In that amicus brief, Public Citizen first argues that the Supreme Court lacks any jurisdiction to consider the case at all.   Under 28 U.S.C. § 1254, the Supreme Court has jurisdiction to review only “[c]ases in the court of appeals”; Public Citizen contends that because the Tenth Circuit denied leave to appeal, the case was never “in” the court of appeals.  At the argument, the Justices showed little sympathy for this position, but many Justices seemed intrigued by Public Citizen’s backup position, which is that all that was “in” the Tenth Circuit was whether leave to appeal should be granted, and that issue is one that is reviewed for an abuse of discretion.  In assessing that more limited question—whether the Tenth Circuit abused its discretion in denying review—the Justices seemed conflicted.  On the one hand, if the Tenth Circuit had agreed with the district court on the merits, then (assuming that Dart Cherokee is right about the merits) the Tenth Circuit’s refusal to review the district court’s order rested on an error of law—which always amounts to abuse of discretion.  On the other hand, if the denial rested on other factors (for example, docket congestion, factual issues, lack of interest, etc.) then it seems less likely that an abuse of discretion could be found.

So will the Court reach the underlying merits in Dart Cherokee?  My own take is that it’s a toss-up.  For most practitioners, it would be a bizarre result indeed if the oral argument revealed that there is an easy answer to the question presented but, for far more complicated reasons, the Court cannot deliver that answer.  As Justice Kagan put it to Dart Cherokee’s counsel after grilling him on jurisdictional issues:  “I sympathize with you. Because the next half hour”—in which counsel for respondents would argue—“is going to reveal that, actually, most of us agree with you on the merits,” or, at minimum, that “I agree with you on the merits.”
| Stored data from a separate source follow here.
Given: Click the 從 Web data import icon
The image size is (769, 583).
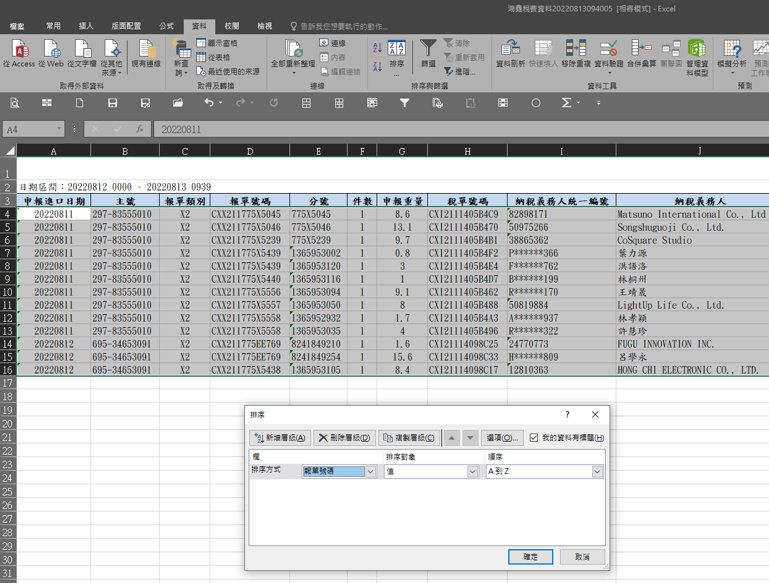Looking at the screenshot, I should (52, 50).
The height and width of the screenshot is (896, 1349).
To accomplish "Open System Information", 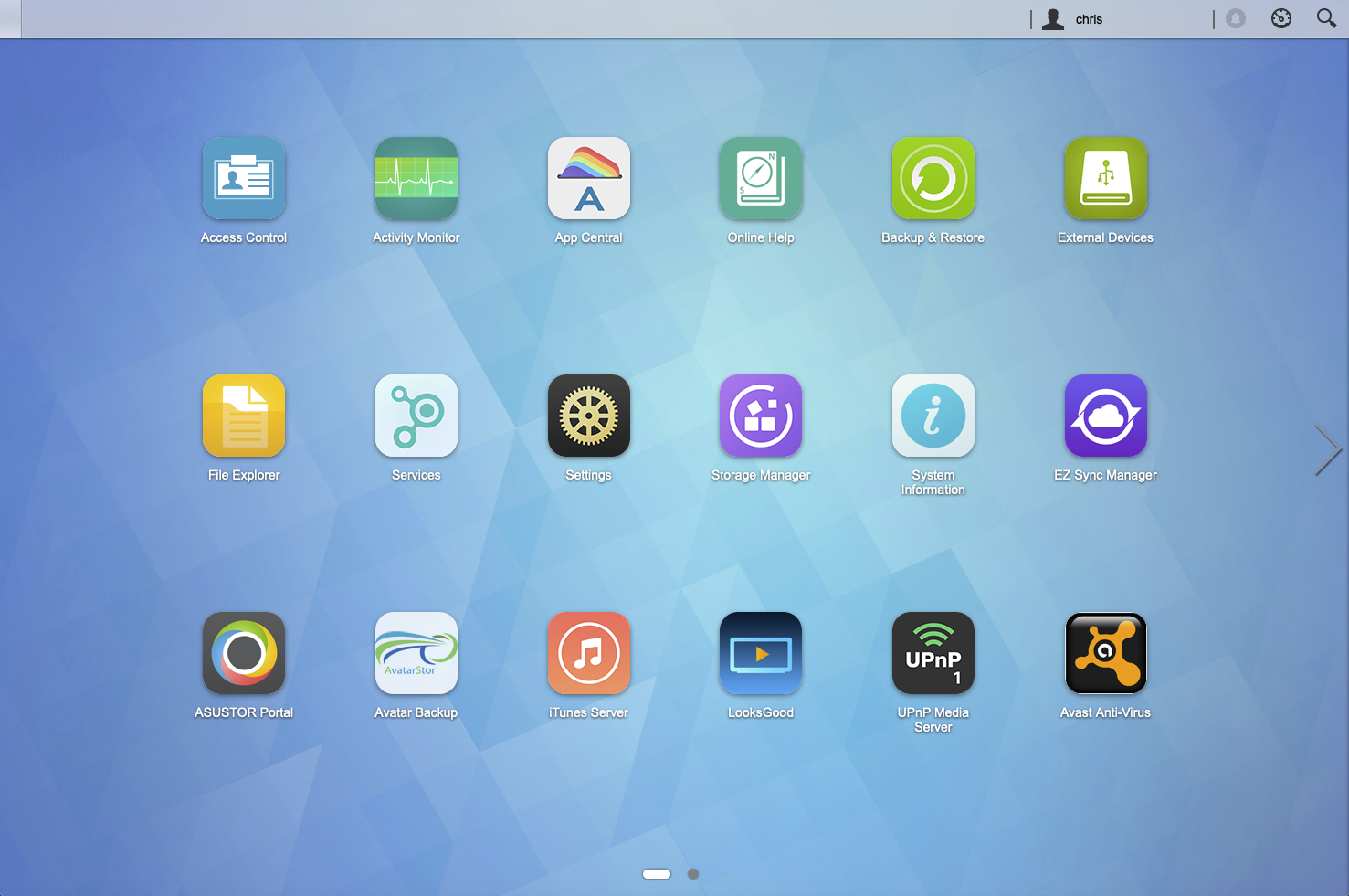I will pos(933,416).
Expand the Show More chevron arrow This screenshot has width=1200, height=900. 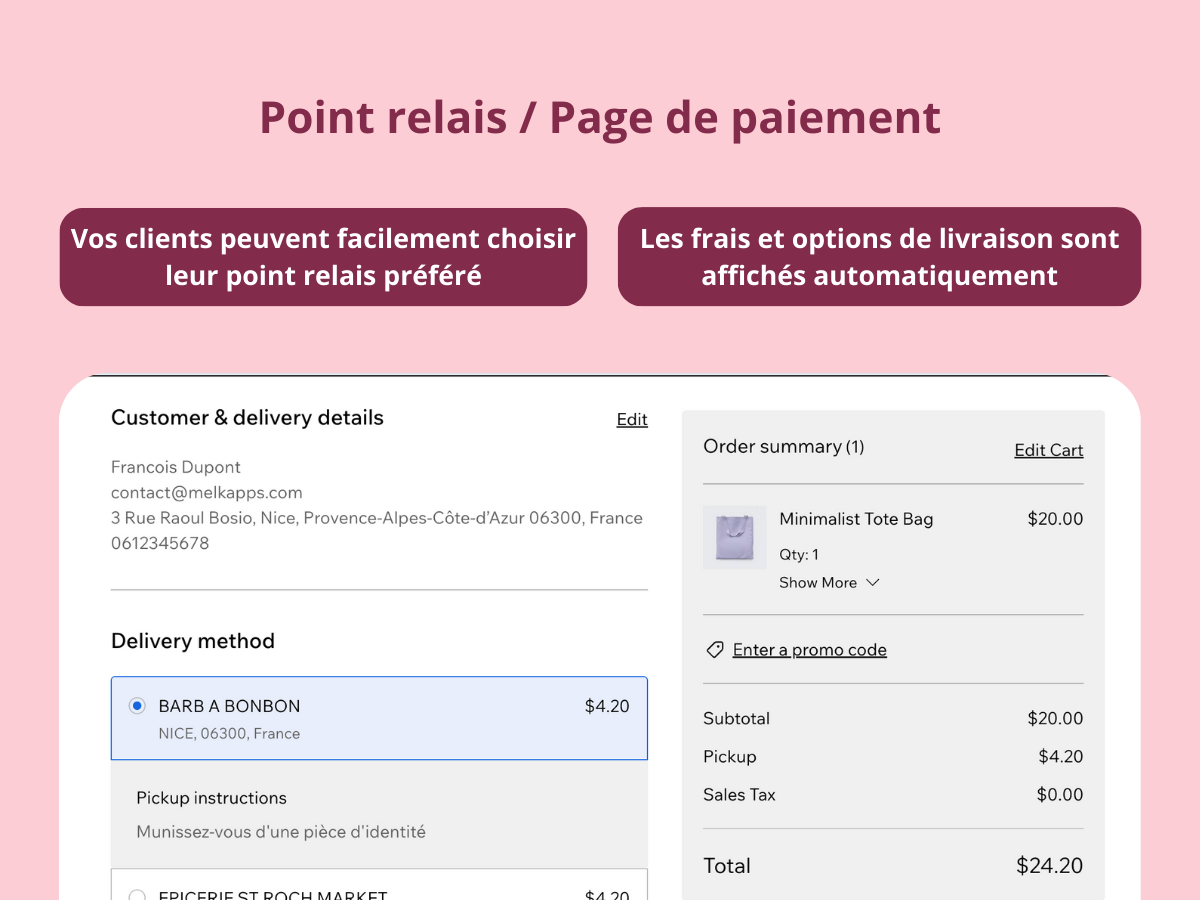pyautogui.click(x=872, y=582)
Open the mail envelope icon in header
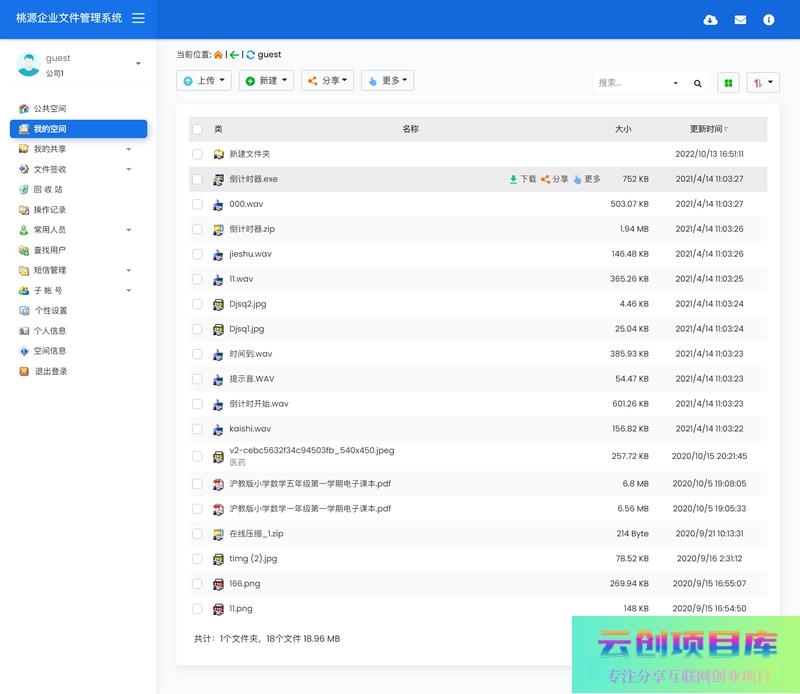 coord(740,19)
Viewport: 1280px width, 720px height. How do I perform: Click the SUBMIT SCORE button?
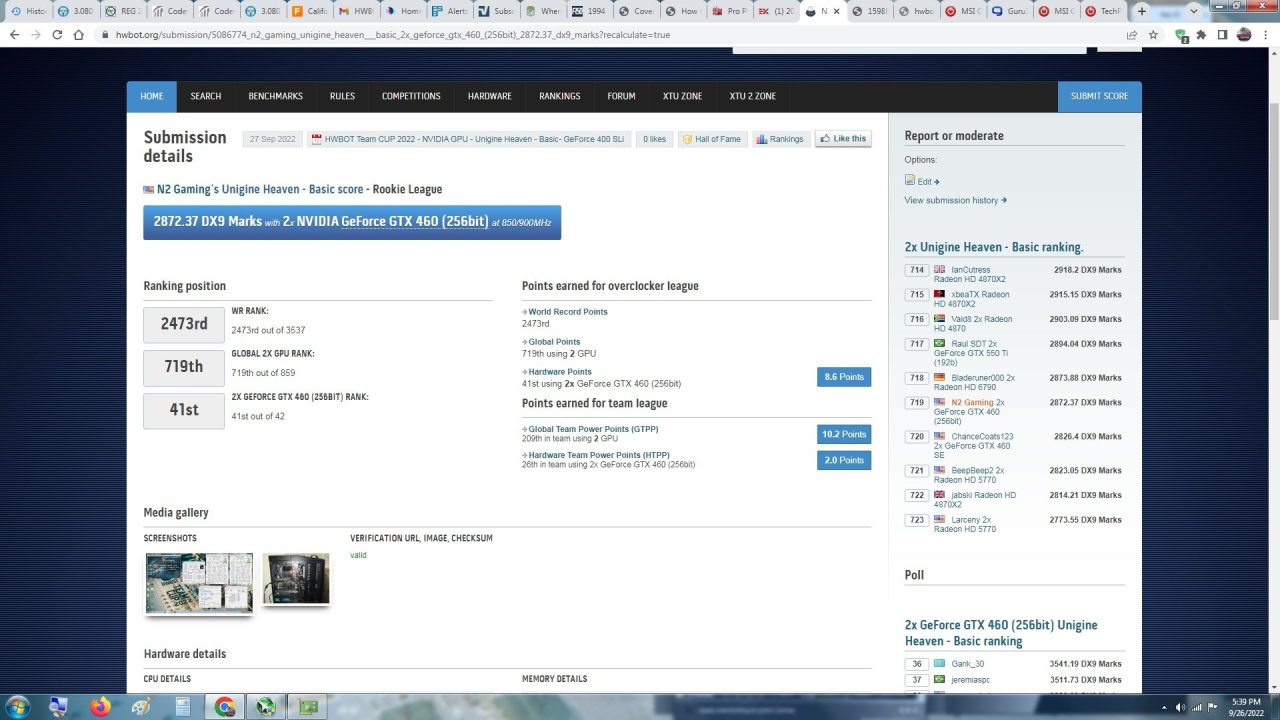coord(1099,96)
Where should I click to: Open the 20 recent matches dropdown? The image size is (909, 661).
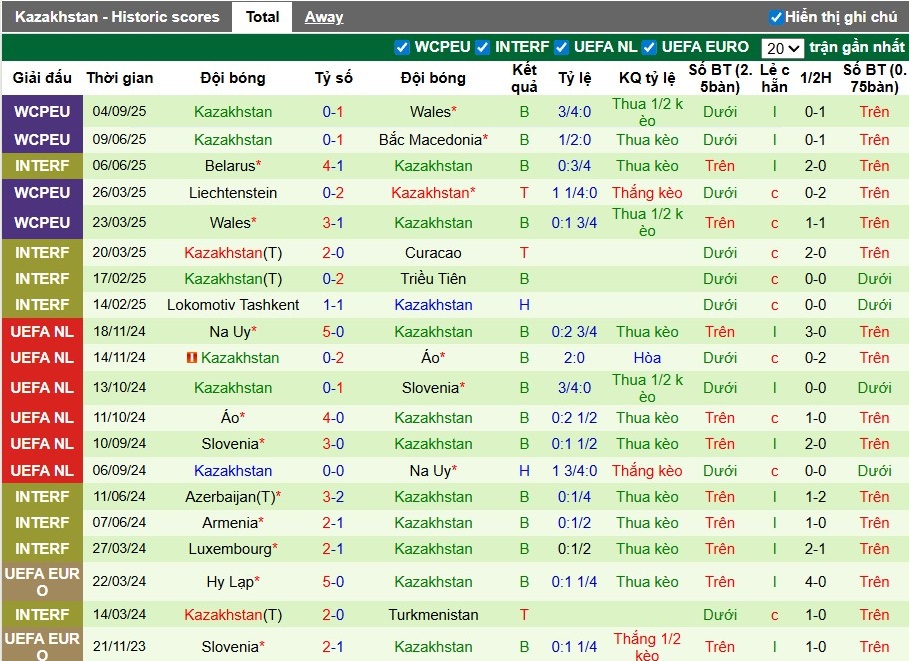pyautogui.click(x=782, y=48)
Furthermore, the Supreme Court’s past practice suggests that whether or not the court of appeals grants leave to appeal should not be an obstacle to the Supreme Court’s plenary review of the merits.  After all, just last term, a unanimous Supreme Court held in Standard Fire Insurance Co. v. Knowles that an order remanding the case to state court violated CAFA in a case where the Eighth Circuit—just like the Tenth Circuit here—denied the defendant leave to appeal the district court’s remand order.  Moreover, if Public Citizen is right that a court of appeals can insulate questions arising under CAFA from Supreme Court review by denying leave to appeal, that will create perverse incentives for the lower courts and may hamper the development of uniform rules governing CAFA removals—a result that seems at odds with CAFA’s purpose of ensuring that cases of national importance are easily removed to federal court.  Indeed, it is telling that Public Citizen’s brief focuses entirely on the jurisdictional issue, avoiding any effort to defend the judgment on the merits.

Will the Court answer the issue presented?  We’ll have to wait and see.